_AIM_: Express the records from the line with "Open the Privacy Policy link" up to and including the line with "Looking at the" as a two-column CSV with the headers request and answer, one row per record. Put each record's text and its answer in a single quoted field with line breaks turned into spaces, and leave the pictures out.

_TASK MATERIAL_:
__________
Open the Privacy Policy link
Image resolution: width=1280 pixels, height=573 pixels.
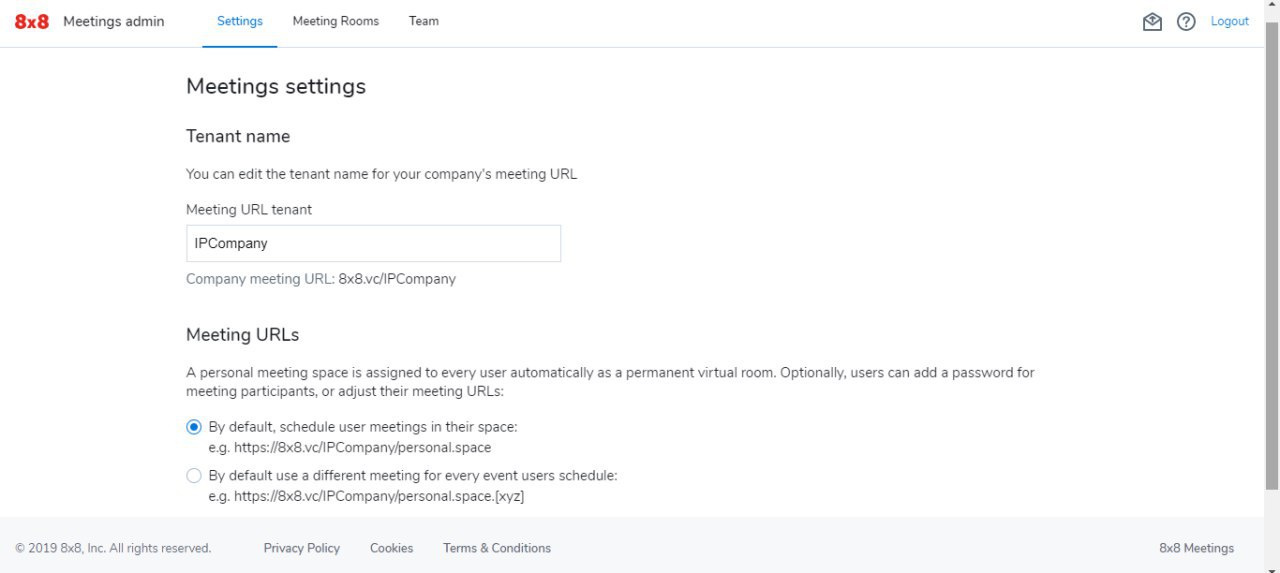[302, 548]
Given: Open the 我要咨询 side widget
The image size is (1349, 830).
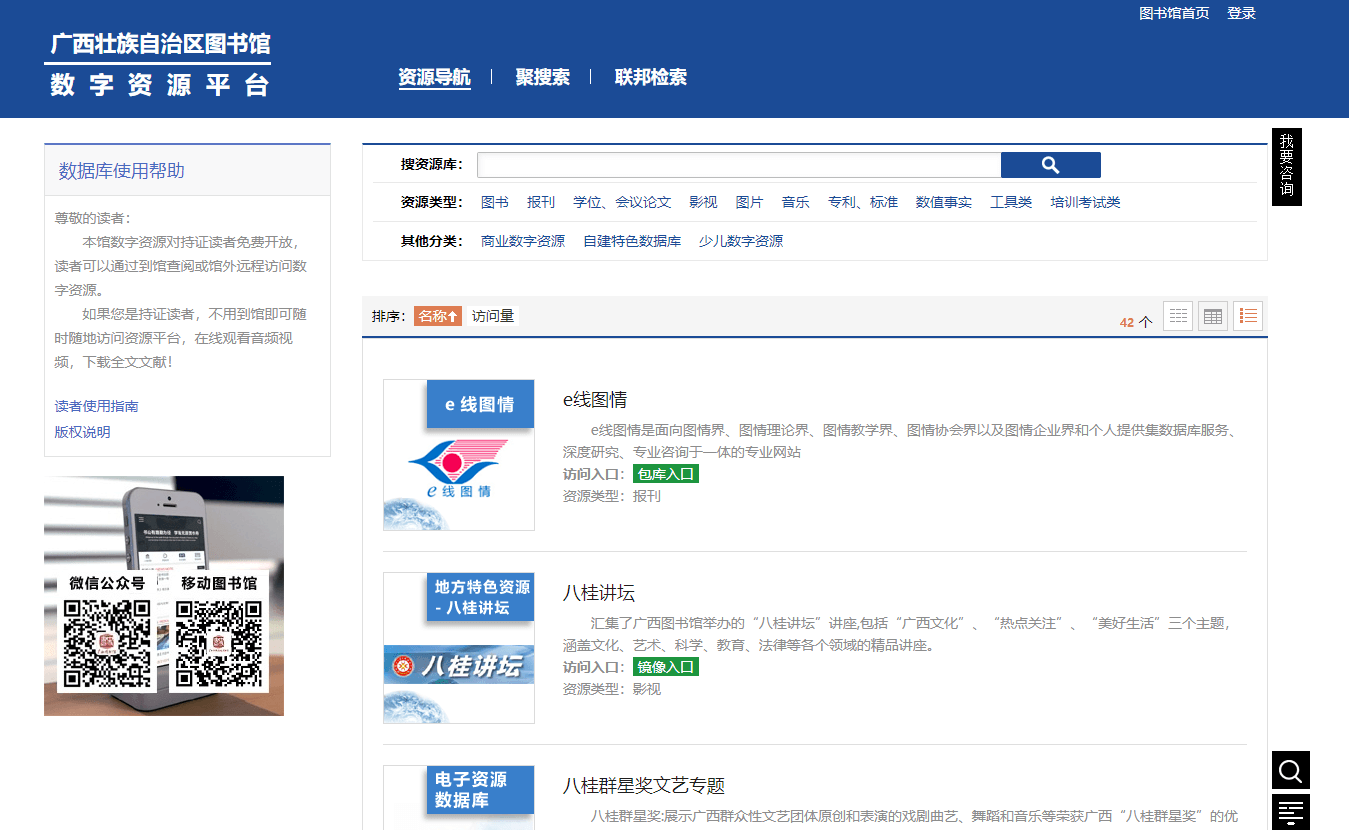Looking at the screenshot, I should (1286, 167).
__________
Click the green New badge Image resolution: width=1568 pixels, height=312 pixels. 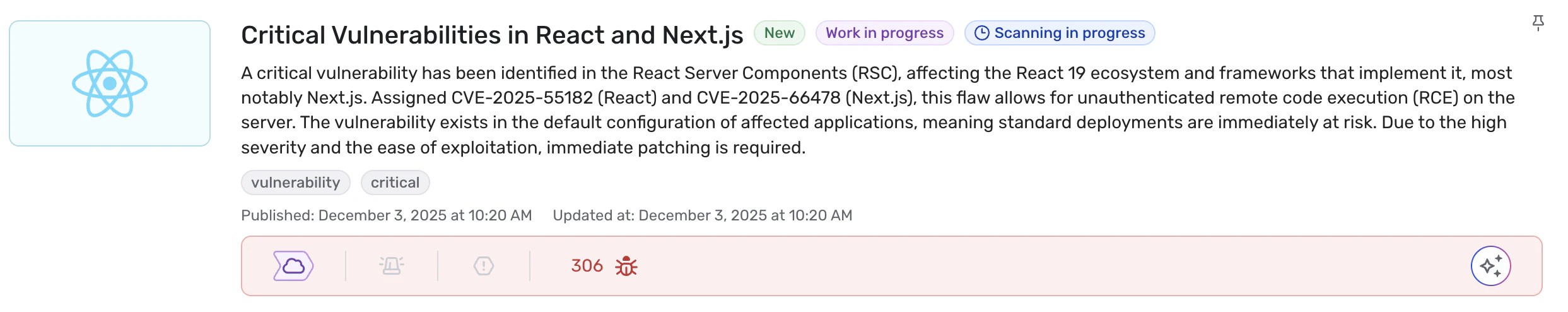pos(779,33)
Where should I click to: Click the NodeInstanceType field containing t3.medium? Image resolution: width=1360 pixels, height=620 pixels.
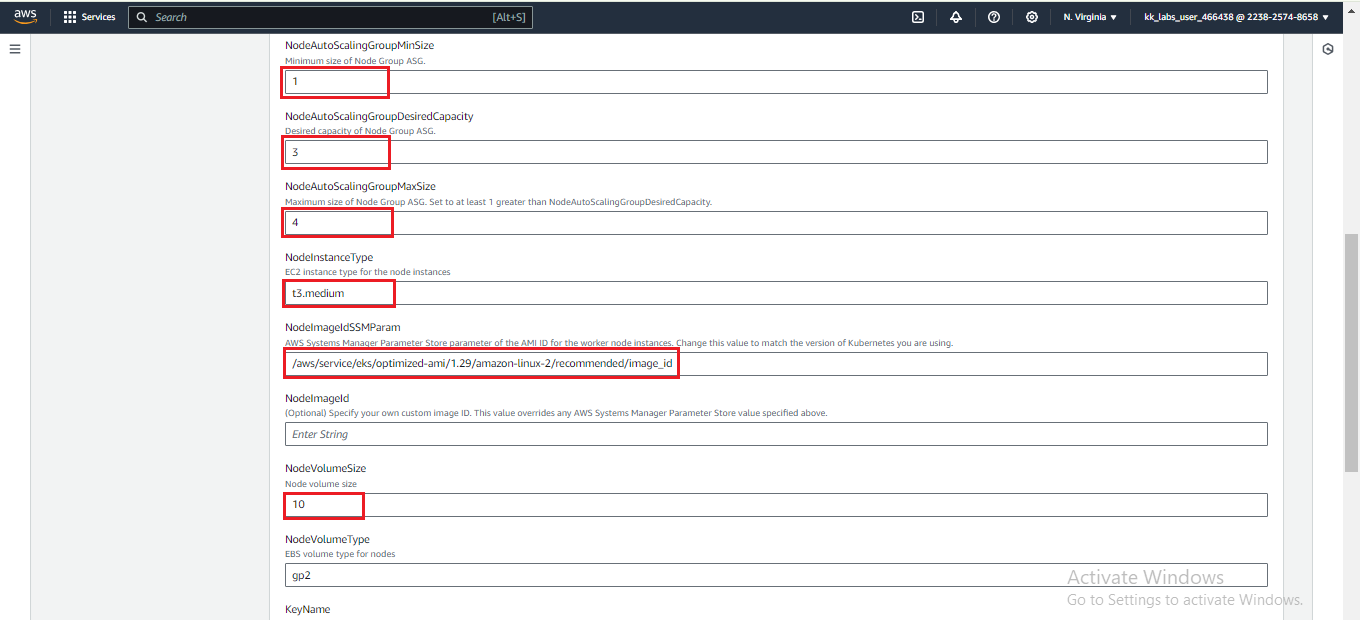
__________
_RESPONSE TO THE TASK_:
request,answer
"Open the Privacy Policy link Image resolution: width=1280 pixels, height=573 pixels.","[302, 548]"
"Given: Open the 我要咨询 side widget The image size is (1349, 830).","Looking at the screenshot, I should (1286, 167)."